Macapá (AP) — Quarta-feira, 15 de abril de 2026
Idesam lança Desafio Bioinovação Amazônia para transformar biodiversidade em negócios sustentáveis
Iniciativa apoiada pelo Bezos Earth Fund busca conectar pesquisadores e comunidades tradicionais para criar produtos de alto valor agregado. O programa foca em setores como cosméticos e alimentos, utilizando matérias-primas locais para gerar renda e manter a floresta em pé

DA REDAÇÃO
Com informações do IDESAM
15/04/2026 | 08h07
O Instituto de Conservação e Desenvolvimento Sustentável da Amazônia (Idesam) lançou oficialmente o Desafio Bioinovação Amazônia, uma iniciativa estratégica que busca converter o patrimônio científico da biodiversidade em modelos de negócios de impacto global. O programa convoca, a partir de agora, pesquisadores e especialistas para desenvolver soluções práticas nos setores de cosméticos, alimentos e materiais verdes, utilizando cadeias produtivas locais como açaí e borracha nativa para gerar renda direta às comunidades tradicionais. A ação, financiada pelo Bezos Earth Fund em parceria com a Penn State University, marca um esforço inédito de integração entre o conhecimento acadêmico de ponta e o saber ancestral da floresta, oferecendo bolsas e prêmios que somam centenas de milhares de reais para os projetos selecionados.


A estrutura do desafio foi desenhada sob a lógica da bioeconomia regenerativa, onde a floresta em pé vale mais do que qualquer atividade predatória. O foco está na resolução de seis problemas específicos de mercado que afligem as indústrias de base biológica. Para isso, o Idesam busca dois perfis complementares: os chamados “Inovadores”, profissionais com atuação comprovada na região amazônica e interesse em licenciamento de tecnologia, e os especialistas em Pesquisa e Desenvolvimento (P&D), que possuam trajetória internacional e capacidade de mentoria técnica. Essa fusão de talentos visa garantir que a ciência não fique restrita às prateleiras das universidades, mas se transforme em produtos competitivos nas prateleiras do mundo.

O processo de seleção culminará na escolha de dez talentos que participarão de uma imersão intensiva de 15 dias no coração do ecossistema amazônico. A jornada inclui dez dias em Manaus, aproveitando a infraestrutura urbana e laboratorial da capital, e cinco dias em comunidades rurais, onde os participantes terão contato direto com o manejo da castanha-do-brasil, andiroba, copaíba, murumuru, buriti e babaçu. Com todos os custos cobertos, os selecionados passarão por quatro etapas rigorosas, desde o design da solução em ambiente virtual até a validação presencial e a cerimônia de premiação.

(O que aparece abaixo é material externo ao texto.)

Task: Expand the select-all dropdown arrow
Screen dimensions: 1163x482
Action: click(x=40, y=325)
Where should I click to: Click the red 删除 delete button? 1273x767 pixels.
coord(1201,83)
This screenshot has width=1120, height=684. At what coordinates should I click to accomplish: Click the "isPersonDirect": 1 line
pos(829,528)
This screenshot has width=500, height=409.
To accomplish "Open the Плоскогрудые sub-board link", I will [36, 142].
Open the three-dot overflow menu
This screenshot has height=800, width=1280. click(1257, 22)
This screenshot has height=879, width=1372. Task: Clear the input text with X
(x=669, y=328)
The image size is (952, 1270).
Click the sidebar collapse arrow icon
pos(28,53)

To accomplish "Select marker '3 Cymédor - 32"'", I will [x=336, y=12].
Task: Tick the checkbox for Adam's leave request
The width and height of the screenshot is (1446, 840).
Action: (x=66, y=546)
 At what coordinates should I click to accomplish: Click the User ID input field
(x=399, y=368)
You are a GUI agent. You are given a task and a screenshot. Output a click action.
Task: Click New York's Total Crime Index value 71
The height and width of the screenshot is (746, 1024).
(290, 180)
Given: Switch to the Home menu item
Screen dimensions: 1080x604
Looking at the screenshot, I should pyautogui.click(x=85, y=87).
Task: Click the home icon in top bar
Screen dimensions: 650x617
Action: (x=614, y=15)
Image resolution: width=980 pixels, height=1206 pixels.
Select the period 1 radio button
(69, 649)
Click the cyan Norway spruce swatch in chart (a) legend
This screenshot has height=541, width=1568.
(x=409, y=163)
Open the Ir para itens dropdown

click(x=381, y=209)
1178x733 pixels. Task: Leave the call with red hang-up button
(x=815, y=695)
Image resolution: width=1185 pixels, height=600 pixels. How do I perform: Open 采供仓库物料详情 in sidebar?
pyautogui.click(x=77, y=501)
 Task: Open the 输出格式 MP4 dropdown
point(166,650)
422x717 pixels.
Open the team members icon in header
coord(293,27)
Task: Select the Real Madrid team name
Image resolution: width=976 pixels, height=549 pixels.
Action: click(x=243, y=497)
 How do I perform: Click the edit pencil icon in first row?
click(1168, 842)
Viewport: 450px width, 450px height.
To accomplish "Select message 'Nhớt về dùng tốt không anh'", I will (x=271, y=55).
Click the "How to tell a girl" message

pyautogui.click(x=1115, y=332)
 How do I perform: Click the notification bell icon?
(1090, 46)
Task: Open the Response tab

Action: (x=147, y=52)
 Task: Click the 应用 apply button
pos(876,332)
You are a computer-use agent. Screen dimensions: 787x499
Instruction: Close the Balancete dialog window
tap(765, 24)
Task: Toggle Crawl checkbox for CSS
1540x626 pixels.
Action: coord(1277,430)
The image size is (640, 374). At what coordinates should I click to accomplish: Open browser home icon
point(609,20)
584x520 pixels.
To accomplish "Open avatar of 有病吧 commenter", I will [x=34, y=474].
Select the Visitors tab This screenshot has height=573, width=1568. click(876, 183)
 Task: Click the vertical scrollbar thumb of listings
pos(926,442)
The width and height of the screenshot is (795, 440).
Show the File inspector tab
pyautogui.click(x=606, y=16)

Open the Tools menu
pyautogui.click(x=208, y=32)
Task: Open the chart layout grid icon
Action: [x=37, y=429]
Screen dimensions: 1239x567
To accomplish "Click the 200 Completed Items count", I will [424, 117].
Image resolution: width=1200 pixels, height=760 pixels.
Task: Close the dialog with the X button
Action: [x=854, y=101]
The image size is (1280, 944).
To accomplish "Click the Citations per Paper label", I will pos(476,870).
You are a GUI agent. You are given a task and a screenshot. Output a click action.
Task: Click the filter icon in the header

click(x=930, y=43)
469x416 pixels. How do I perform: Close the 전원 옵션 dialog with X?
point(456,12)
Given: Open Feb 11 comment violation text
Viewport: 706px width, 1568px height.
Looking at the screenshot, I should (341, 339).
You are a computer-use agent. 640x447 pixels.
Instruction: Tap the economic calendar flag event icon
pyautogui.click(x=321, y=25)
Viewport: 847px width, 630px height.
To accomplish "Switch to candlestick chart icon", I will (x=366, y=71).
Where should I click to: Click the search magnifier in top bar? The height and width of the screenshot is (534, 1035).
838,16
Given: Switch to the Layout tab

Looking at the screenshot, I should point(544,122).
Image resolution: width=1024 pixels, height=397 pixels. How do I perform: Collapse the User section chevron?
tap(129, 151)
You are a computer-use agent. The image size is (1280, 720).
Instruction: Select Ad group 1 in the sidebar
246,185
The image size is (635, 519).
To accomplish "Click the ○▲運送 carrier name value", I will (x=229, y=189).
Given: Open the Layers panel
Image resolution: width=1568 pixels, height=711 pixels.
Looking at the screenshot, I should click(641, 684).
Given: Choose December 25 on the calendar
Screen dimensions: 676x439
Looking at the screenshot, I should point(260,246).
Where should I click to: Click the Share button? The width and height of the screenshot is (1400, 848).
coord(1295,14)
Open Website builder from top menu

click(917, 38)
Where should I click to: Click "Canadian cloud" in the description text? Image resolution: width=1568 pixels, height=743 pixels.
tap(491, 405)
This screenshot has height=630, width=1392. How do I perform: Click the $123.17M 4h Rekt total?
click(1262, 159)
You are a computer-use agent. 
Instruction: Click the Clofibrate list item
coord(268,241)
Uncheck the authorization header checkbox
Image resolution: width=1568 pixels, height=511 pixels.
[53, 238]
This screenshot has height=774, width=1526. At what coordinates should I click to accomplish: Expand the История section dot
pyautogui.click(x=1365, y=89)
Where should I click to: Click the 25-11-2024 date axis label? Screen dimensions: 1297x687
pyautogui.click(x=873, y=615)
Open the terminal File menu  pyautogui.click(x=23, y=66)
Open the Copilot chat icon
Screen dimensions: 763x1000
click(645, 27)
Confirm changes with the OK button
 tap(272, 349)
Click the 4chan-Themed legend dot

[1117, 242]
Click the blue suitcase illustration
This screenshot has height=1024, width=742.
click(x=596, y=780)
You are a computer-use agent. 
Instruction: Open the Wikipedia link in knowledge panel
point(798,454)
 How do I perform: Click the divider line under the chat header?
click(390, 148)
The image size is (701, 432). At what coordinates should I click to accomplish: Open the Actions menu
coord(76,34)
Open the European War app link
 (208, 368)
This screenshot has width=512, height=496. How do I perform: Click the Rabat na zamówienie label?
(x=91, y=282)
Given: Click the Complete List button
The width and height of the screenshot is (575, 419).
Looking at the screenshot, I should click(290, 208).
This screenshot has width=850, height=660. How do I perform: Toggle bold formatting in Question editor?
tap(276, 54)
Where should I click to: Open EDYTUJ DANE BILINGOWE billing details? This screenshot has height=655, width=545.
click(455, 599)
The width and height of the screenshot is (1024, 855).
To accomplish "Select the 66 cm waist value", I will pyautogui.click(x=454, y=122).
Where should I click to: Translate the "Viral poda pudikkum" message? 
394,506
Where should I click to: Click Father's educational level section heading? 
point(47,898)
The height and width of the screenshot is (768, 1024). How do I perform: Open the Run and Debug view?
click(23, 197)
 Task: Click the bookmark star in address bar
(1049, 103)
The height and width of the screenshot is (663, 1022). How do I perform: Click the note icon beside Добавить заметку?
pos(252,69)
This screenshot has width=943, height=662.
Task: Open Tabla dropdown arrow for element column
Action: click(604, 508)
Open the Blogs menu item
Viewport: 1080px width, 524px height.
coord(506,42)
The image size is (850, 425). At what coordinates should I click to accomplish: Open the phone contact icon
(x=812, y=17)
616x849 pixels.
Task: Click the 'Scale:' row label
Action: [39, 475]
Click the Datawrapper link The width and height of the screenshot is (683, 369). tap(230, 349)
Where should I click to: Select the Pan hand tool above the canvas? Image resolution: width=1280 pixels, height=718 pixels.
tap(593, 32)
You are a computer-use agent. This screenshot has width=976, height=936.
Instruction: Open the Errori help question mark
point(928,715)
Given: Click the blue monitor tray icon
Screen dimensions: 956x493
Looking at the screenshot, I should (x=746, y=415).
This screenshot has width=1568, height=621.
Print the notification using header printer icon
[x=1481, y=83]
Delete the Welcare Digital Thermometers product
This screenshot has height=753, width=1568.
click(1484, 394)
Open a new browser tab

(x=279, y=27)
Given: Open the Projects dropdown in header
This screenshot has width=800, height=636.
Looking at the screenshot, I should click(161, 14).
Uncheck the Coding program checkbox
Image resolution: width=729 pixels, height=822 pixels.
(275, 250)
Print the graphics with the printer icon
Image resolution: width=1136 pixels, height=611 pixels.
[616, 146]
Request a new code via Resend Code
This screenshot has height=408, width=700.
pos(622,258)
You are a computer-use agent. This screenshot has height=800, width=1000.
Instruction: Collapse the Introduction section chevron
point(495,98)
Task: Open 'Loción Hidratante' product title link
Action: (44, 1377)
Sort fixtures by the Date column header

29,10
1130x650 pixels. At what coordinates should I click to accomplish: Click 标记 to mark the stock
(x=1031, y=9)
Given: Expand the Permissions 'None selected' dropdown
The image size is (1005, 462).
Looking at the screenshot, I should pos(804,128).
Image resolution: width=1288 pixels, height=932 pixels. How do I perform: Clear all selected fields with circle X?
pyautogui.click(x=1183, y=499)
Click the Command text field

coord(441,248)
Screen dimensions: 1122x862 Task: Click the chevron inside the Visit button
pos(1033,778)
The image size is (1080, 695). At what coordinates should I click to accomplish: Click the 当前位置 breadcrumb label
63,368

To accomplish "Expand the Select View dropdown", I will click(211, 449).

O suporte financeiro é um dos pilares de viabilidade do projeto. Durante seis meses, os inovadores locais receberão bolsas que variam de R$ 3,5 mil a R$ 7,5 mil mensais, enquanto os especialistas internacionais serão remunerados com valores entre US$ 650 e US$ 1,3 mil por mês. Além disso, cada equipe terá à disposição um fundo de validação de R$ 100 mil destinado à compra de insumos, reagentes e à realização de testes laboratoriais especializados, contando com o apoio técnico de instituições de renome como o Instituto de Pesquisas Tecnológicas (IPT) e o Centro de Bionegócios da Amazônia (CBA).

Ao final do ciclo, os três melhores desempenhos serão premiados com valores de R$ 200 mil, R$ 150 mil e R$ 100 mil, respectivamente. Mais do que o aporte financeiro imediato, os vencedores serão integrados à Zôma, a geradora de negócios do Idesam, garantindo suporte jurídico crucial para a adequação à complexa Lei da Biodiversidade brasileira e acesso facilitado a redes de investidores e mercados globais.

O Desafio Bioinovação Amazônia não é apenas um concurso de ideias, mas uma engrenagem de fomento econômico que une a preservação ambiental ao desenvolvimento tecnológico. Ao lado de parceiros como a Rede Terra do Meio e a Coopeacre, o Idesam reforça que o futuro do desenvolvimento sustentável na região depende da capacidade de criar valor agregado a partir dos recursos naturais, garantindo que o protagonismo e os lucros desse processo permaneçam enraizados na própria Amazônia.